Task objective -> Exact copy, pictures omitted: the line holding "This screenshot has width=1024, height=618." and every line after it down to the end of the entries.

Available records ->
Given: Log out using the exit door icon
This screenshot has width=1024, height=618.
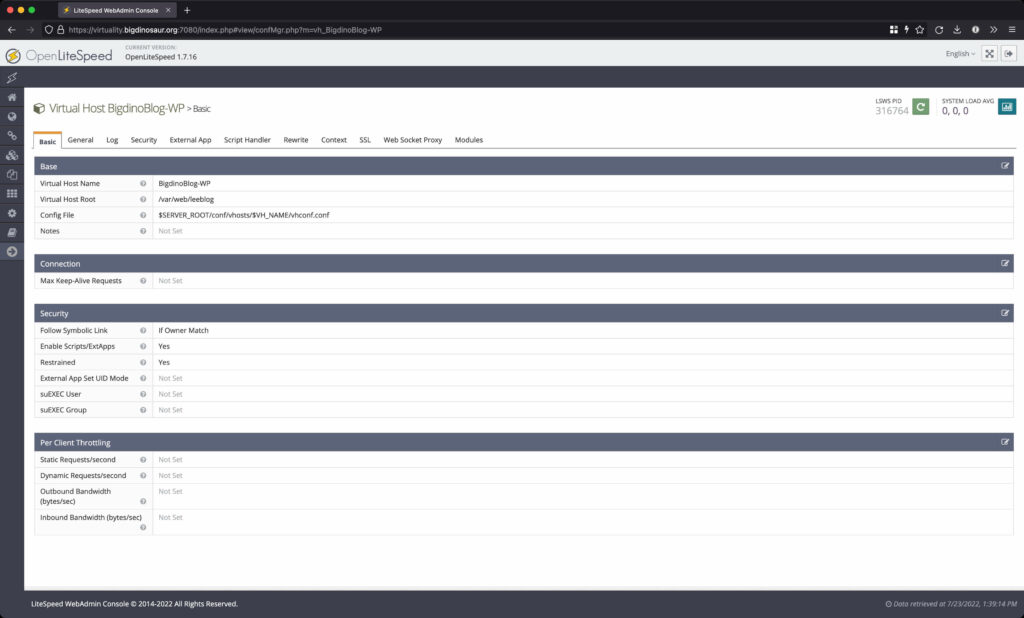Looking at the screenshot, I should point(1010,53).
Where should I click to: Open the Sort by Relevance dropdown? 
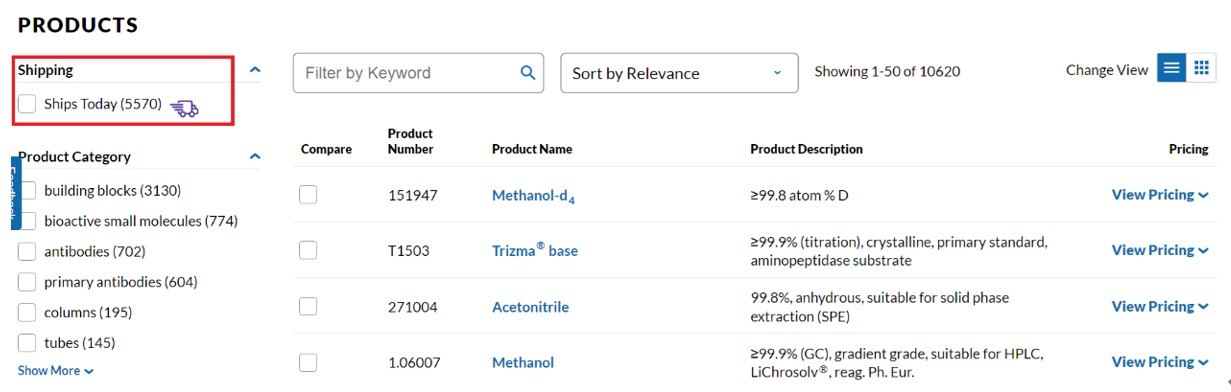pos(679,73)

Task response ->
This screenshot has width=1024, height=618.
Looking at the screenshot, I should point(1010,53).
Where should I click to: Open the Sort by Relevance dropdown? 
pos(679,73)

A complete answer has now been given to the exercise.